(Saved data entries)
'''

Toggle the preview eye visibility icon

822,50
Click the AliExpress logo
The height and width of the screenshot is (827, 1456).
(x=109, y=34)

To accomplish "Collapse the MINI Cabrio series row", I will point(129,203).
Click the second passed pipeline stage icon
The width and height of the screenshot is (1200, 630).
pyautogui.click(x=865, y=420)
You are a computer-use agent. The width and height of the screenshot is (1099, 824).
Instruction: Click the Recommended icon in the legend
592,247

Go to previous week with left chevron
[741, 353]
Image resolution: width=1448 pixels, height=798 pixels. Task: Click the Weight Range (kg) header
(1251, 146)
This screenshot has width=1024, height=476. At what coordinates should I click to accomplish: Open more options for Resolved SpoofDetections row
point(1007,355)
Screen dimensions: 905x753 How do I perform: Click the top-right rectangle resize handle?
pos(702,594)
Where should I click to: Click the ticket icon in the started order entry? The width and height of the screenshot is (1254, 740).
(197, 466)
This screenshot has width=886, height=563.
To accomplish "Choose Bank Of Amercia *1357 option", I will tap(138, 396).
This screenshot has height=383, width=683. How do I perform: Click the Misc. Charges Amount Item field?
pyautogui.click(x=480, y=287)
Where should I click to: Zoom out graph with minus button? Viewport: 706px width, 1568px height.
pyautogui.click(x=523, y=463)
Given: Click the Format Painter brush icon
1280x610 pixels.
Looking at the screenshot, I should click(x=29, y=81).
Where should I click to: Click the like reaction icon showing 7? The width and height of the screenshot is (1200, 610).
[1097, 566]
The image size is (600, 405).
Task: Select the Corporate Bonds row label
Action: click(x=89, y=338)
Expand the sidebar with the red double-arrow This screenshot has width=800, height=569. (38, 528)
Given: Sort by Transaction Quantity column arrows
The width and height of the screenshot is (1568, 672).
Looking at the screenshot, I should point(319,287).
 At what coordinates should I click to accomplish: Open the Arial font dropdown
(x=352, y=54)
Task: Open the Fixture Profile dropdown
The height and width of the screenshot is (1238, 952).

'''

Word for word, transcribe each of the entries above.

Toggle the preview eye visibility icon

822,50
Click the AliExpress logo
The height and width of the screenshot is (827, 1456).
(x=109, y=34)

To accomplish "Collapse the MINI Cabrio series row", I will point(129,203).
Click the second passed pipeline stage icon
The width and height of the screenshot is (1200, 630).
pyautogui.click(x=865, y=420)
You are a computer-use agent. The width and height of the screenshot is (1099, 824).
Instruction: Click the Recommended icon in the legend
592,247

Go to previous week with left chevron
[741, 353]
Image resolution: width=1448 pixels, height=798 pixels. Task: Click the Weight Range (kg) header
(1251, 146)
This screenshot has width=1024, height=476. At what coordinates should I click to accomplish: Open more options for Resolved SpoofDetections row
point(1007,355)
Screen dimensions: 905x753 How do I perform: Click the top-right rectangle resize handle?
pos(702,594)
Where should I click to: Click the ticket icon in the started order entry? The width and height of the screenshot is (1254, 740).
(197, 466)
This screenshot has width=886, height=563.
To accomplish "Choose Bank Of Amercia *1357 option", I will tap(138, 396).
This screenshot has height=383, width=683. How do I perform: Click the Misc. Charges Amount Item field?
pyautogui.click(x=480, y=287)
Where should I click to: Zoom out graph with minus button? Viewport: 706px width, 1568px height.
pyautogui.click(x=523, y=463)
Given: Click the Format Painter brush icon
1280x610 pixels.
Looking at the screenshot, I should click(x=29, y=81).
Where should I click to: Click the like reaction icon showing 7? The width and height of the screenshot is (1200, 610).
[1097, 566]
The image size is (600, 405).
Task: Select the Corporate Bonds row label
Action: click(x=89, y=338)
Expand the sidebar with the red double-arrow This screenshot has width=800, height=569. (38, 528)
Given: Sort by Transaction Quantity column arrows
The width and height of the screenshot is (1568, 672).
Looking at the screenshot, I should point(319,287).
 At what coordinates should I click to accomplish: Open the Arial font dropdown
(x=352, y=54)
Task: Open the Fixture Profile dropdown
The height and width of the screenshot is (1238, 952).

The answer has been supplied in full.